Official Charts Company
Whether or not you believe a chart is correct, a lot of work and many years of waiting go toward this beautifully compiled 10 by 9 inch hard back. Week by Week of top 30's thought lost.
An example might be Gracie Fields - When Our Dreams Grow Old
Actually the song had at least 4 other recordings
Ambrose And His Orchestra- The Singing Hills / When Our Dreams Grow Old
Decca F.7551 940 UK (vocal by Vera Lynn)
(versions also by Joe Loss, Monte Rey and Caroll Gibbons&Savoy Dance Orpheans
Having said that B Feldman's Sheet Music Features and Credits Gracie Fields with Broadcasting AND Recording the song. Broadcast on Madras 2 at 1010AM on Sat 29th March 1941 with two other songs. Recorded London May 15 1940 . Should be on Regal Zonophone MR 3308 with If I Should Fall In Love Again (which was one of the other tracks Broadcast on the Indian Radio Station.
I would suggest that the sheet music feature Gracie Fields because of a possible closer contract connection with B Feldman, OR her being a greater popular star at the time of the publication of the music release ( esp with Vera Lynn only getting a side billing ). So in that sense the "chart" might be unrepresentative.
But I agree with pt1966. the discs almost certainly were issued but lost to time (see my forum entries on the likes of Purchase Tax and deletions of records as the UK had other things on its mind). Sheet Music WOULD have sold as the piano in the pub probably stayed a constant through the war. but even then we could be talking relatively low total sales for any one song.
Dear Mike
Regarding your comments about some of the missing 1940 records. I do have several of them such as the Hutch recording, Oscar Rabin, Issy Bonn etc. However, I have yet to find a copy of Dreaming by Beryl Davis and My Daddy by Phyllis Robins. The catalogues say they were supposedly available. I suspect they sold in very small numbers and were swallowed up by the recycling of shellac at the time, or as you say, they may never haven actually been issued. I don’t know if any information is available regarding that?

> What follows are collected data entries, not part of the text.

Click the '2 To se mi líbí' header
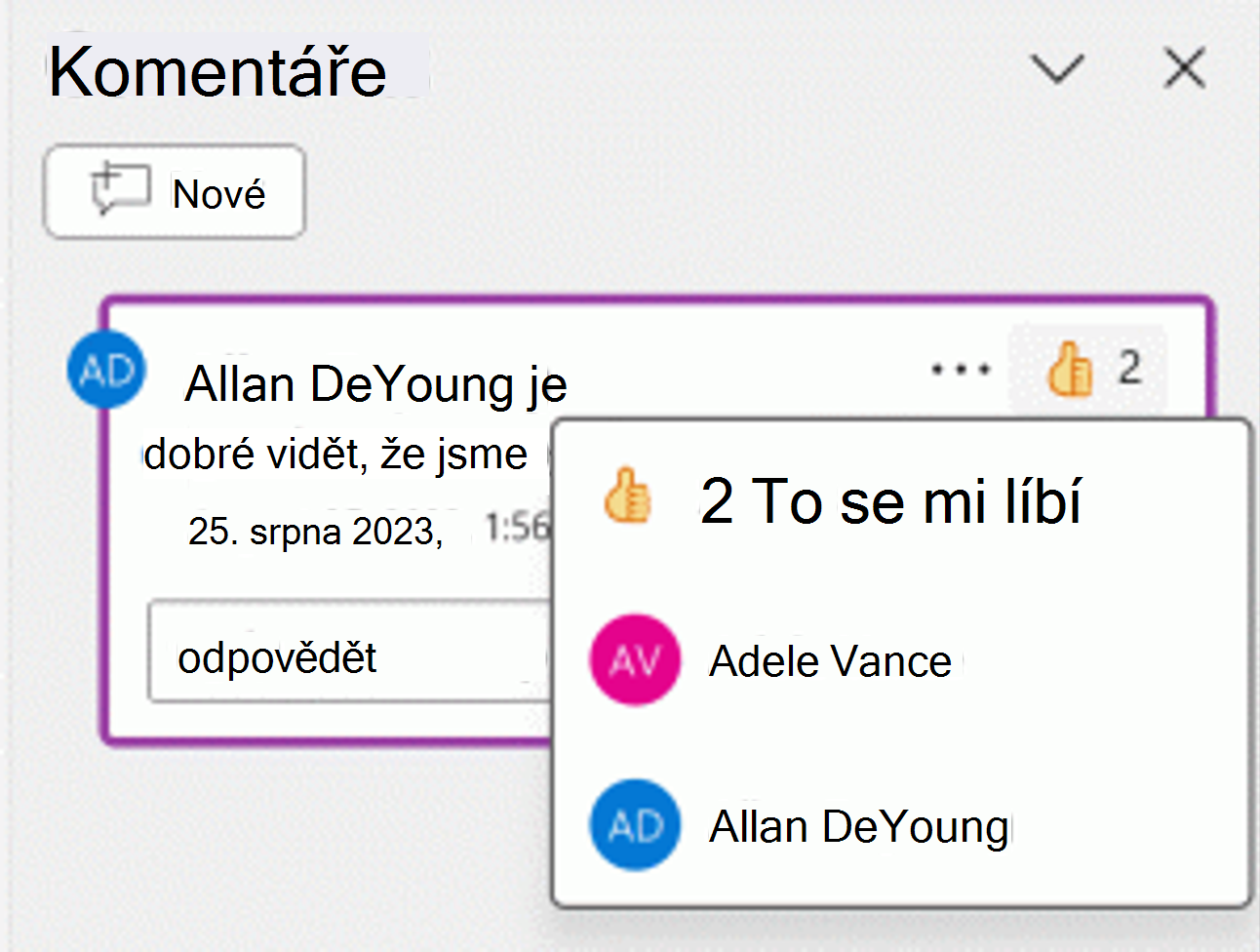Screen dimensions: 1260x952 click(x=890, y=501)
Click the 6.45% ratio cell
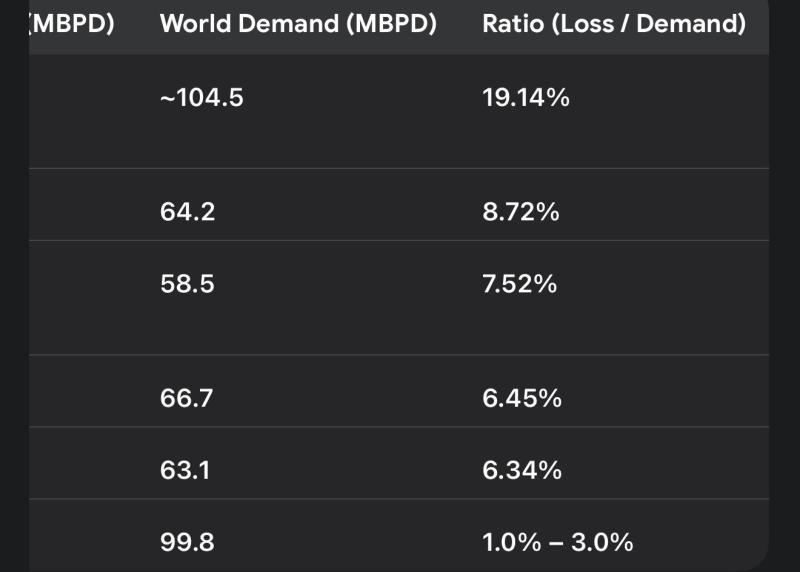This screenshot has height=572, width=800. (522, 398)
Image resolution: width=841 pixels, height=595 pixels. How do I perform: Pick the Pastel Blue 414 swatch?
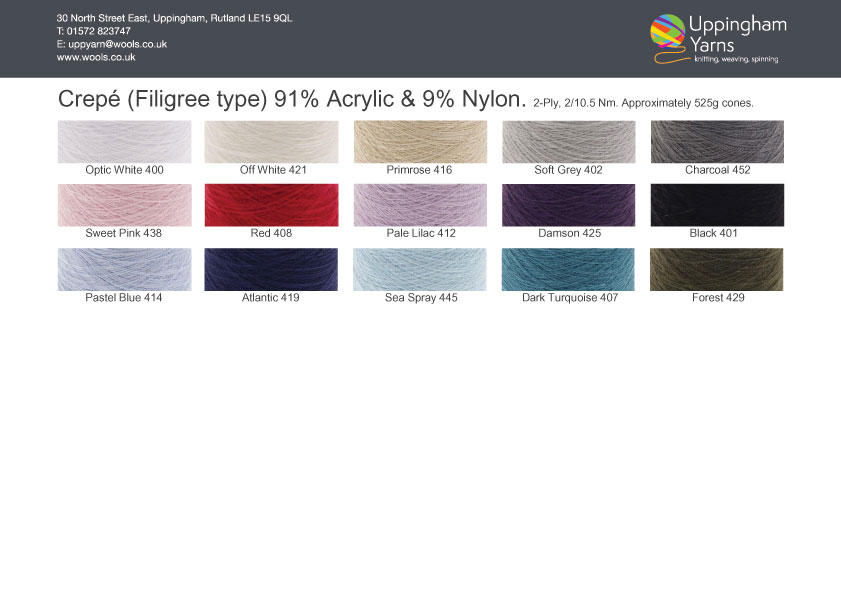pyautogui.click(x=124, y=269)
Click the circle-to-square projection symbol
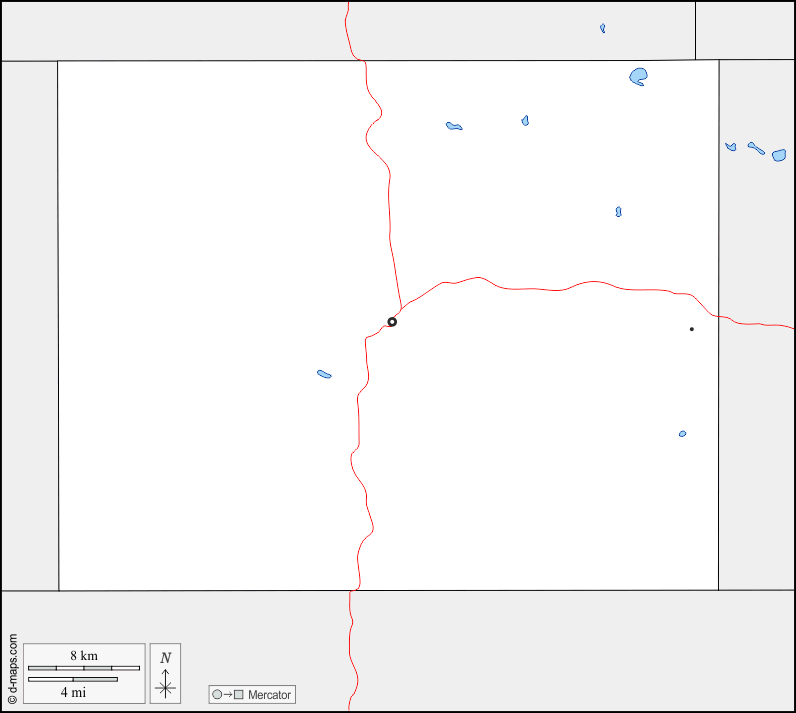796x713 pixels. [x=228, y=695]
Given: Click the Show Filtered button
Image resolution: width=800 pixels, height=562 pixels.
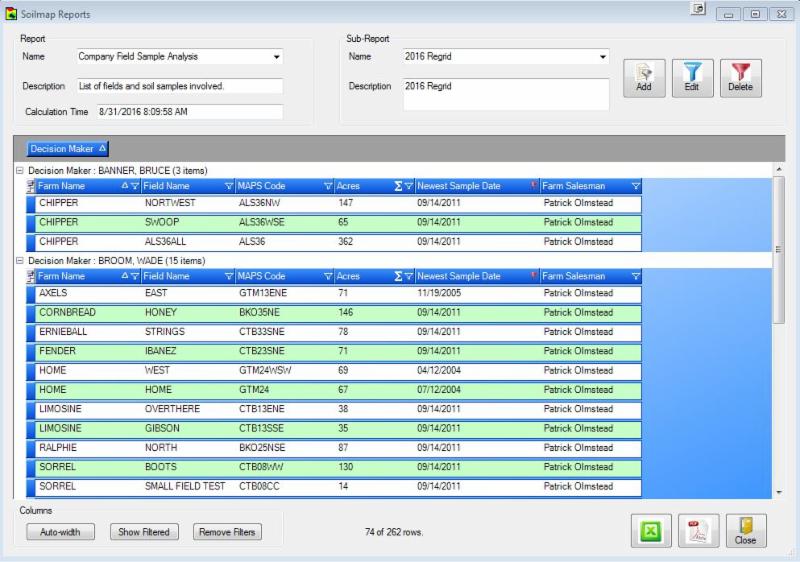Looking at the screenshot, I should [x=144, y=532].
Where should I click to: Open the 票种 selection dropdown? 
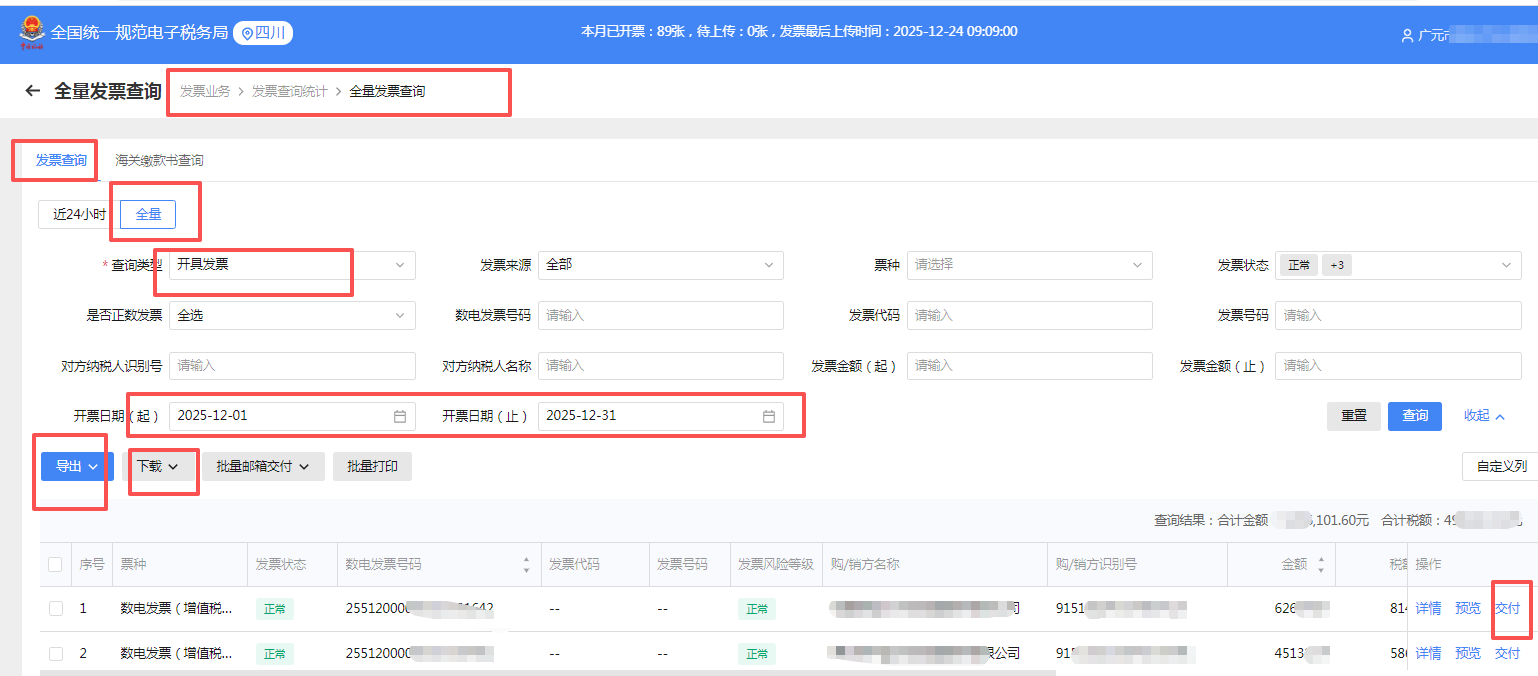pos(1029,265)
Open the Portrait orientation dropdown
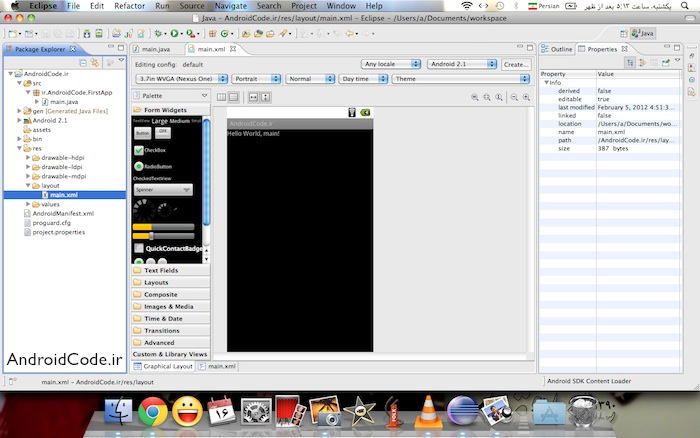 (x=257, y=78)
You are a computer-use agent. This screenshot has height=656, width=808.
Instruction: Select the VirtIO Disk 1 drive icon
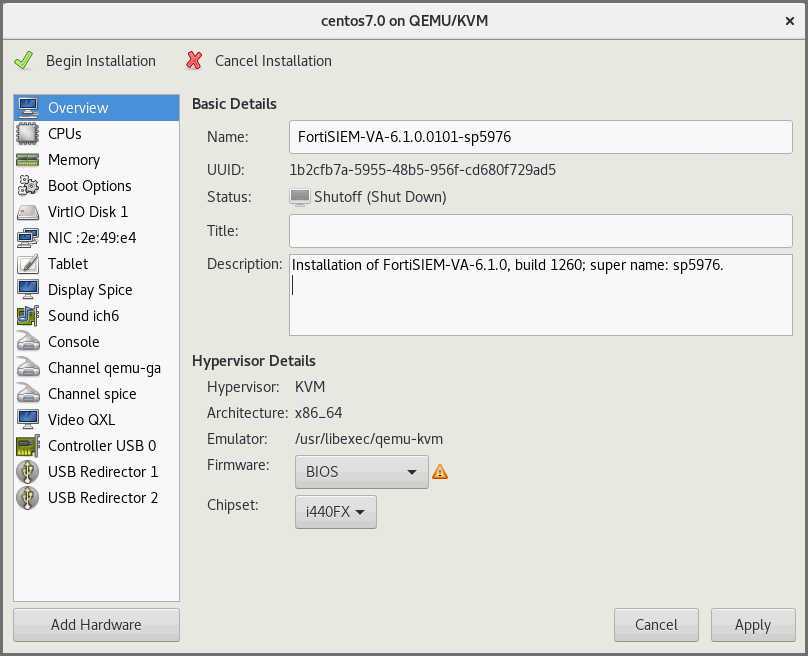tap(28, 212)
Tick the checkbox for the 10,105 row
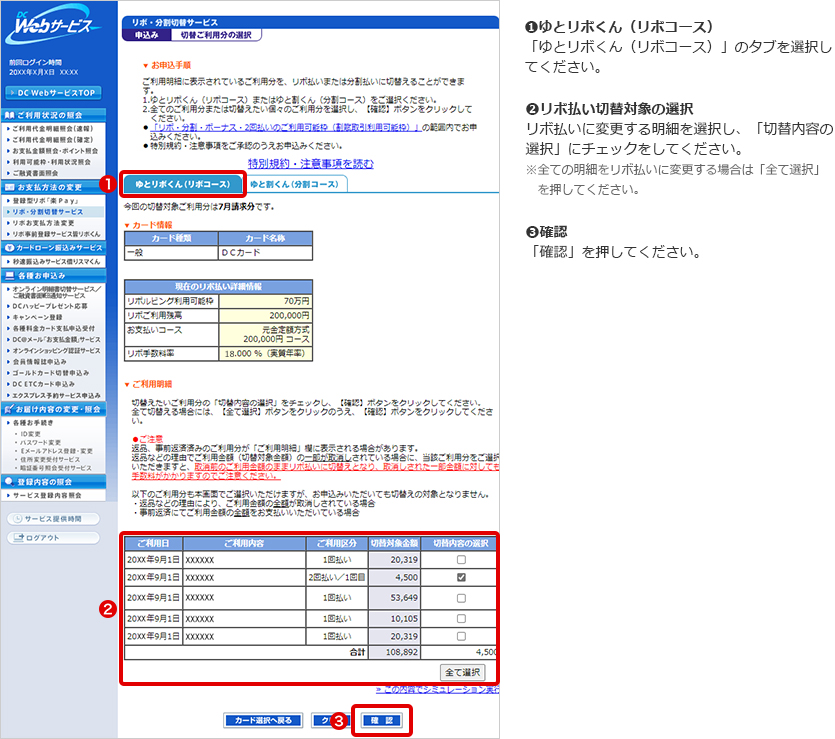 click(460, 617)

I think we can take some of the entries, or at least their chart positions, with a large pinch of salt. Have you seen a copy of “I almost lost my mind” by Nat King Cole on an English Capitol 78? Yet the chart from the book says it was very popular. There should be quite a few knocking around! Can’t say I have ever seen one. As you say, the book’s foundation appears to be a little suspect. I also note they stopped in late 1952. I venture this is because the chart didn’t tally with the new NME chart (which also should be taken with a pinch of salt!) and the deficiencies would have been there for all to see. However, I do feel it gives an insight into what were likely the most popular versions of the sheet music chart songs, as well as providing a record of the instrumental and novelty numbers which were popular at the time.
I therefore do recommend the book, despite these reservations. I just wouldn’t take the chart positions as a given.
This book was a really interesting read for anyone who likes the Guiness book of hit singles and wondered what may have been sold before November 1952. There are sheet music charts prior to this date but nothing that gives a consistant record of UK record sales.